Leave the pictures out and write out exactly the lines from the top of the entries through the line containing "This screenshot has width=1024, height=768.".

::: Data :::

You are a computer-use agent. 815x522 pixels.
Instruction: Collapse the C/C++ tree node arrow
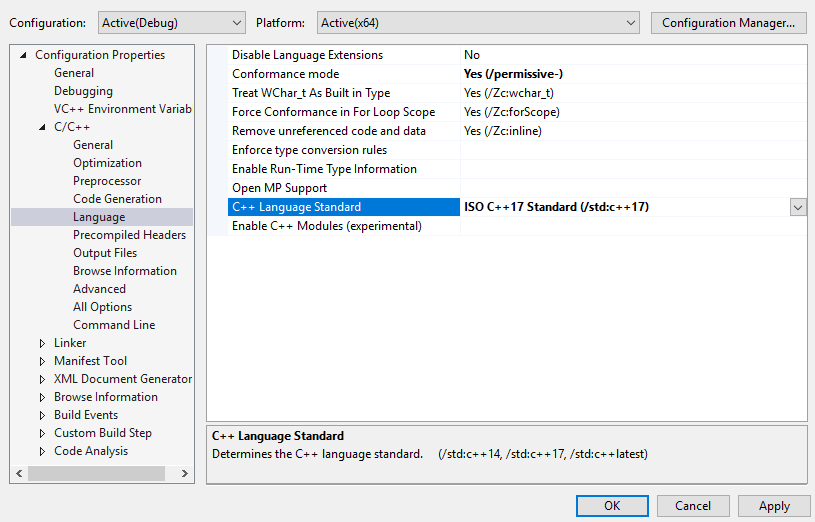click(43, 127)
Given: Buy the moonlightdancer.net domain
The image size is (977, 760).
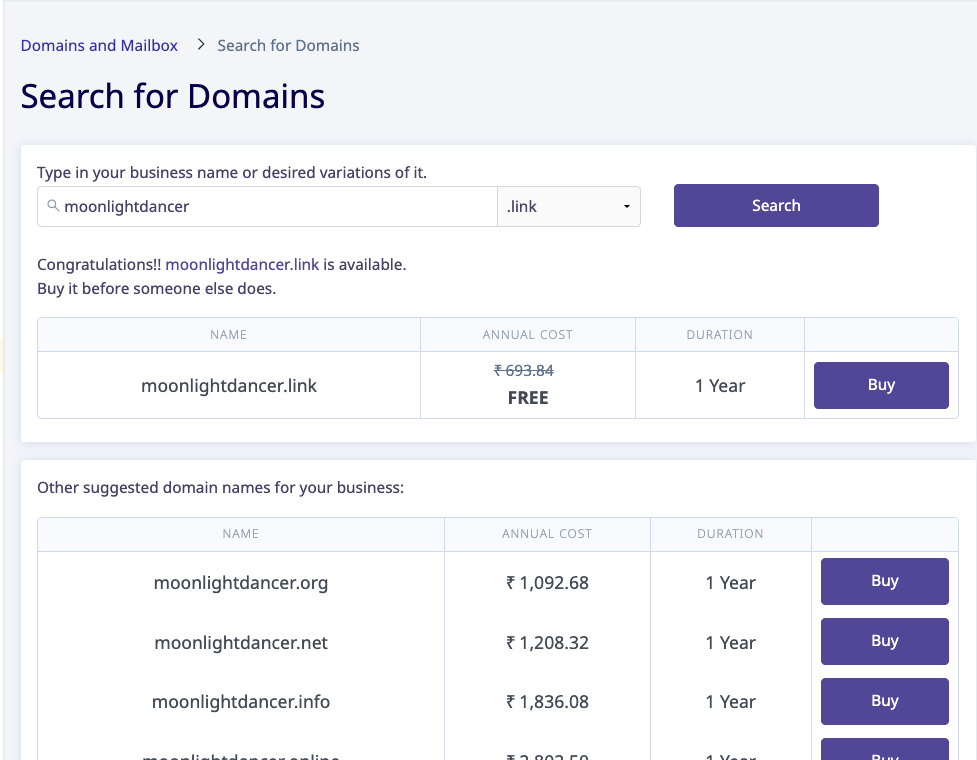Looking at the screenshot, I should [884, 641].
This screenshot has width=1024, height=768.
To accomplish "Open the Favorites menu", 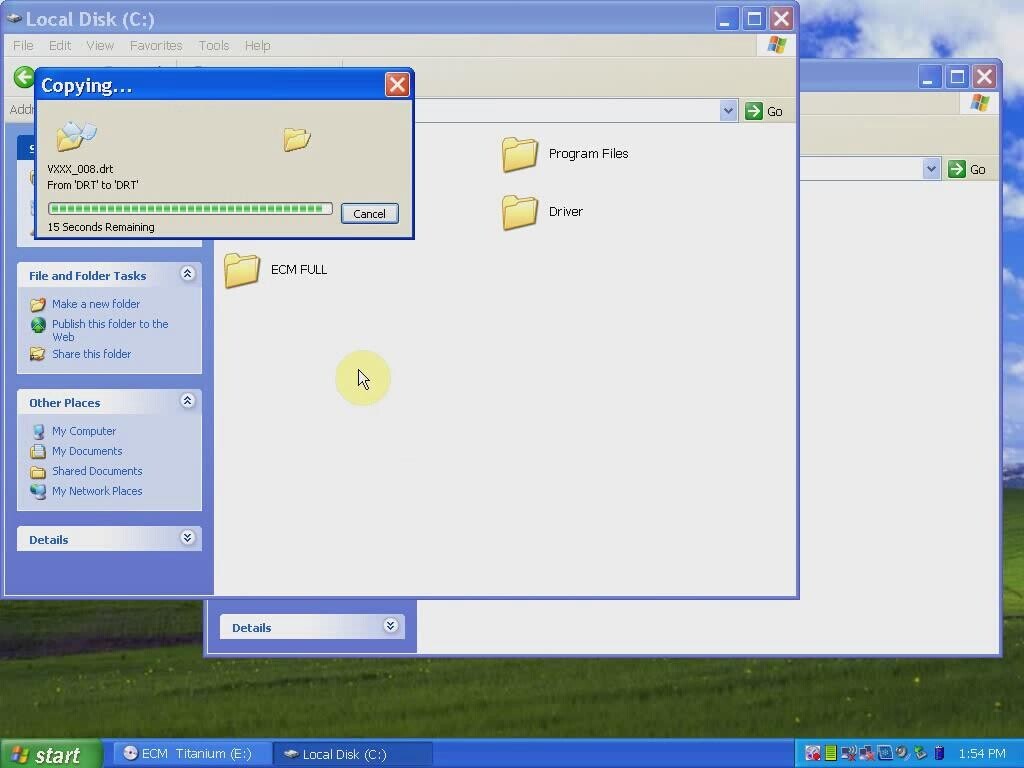I will coord(156,45).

:::

## Worked solution
You are a computer-use agent. 815x522 pixels.
Instruction: Collapse the C/C++ tree node arrow
click(43, 127)
Given: Buy the moonlightdancer.net domain
The image size is (977, 760).
Looking at the screenshot, I should [884, 641].
This screenshot has width=1024, height=768.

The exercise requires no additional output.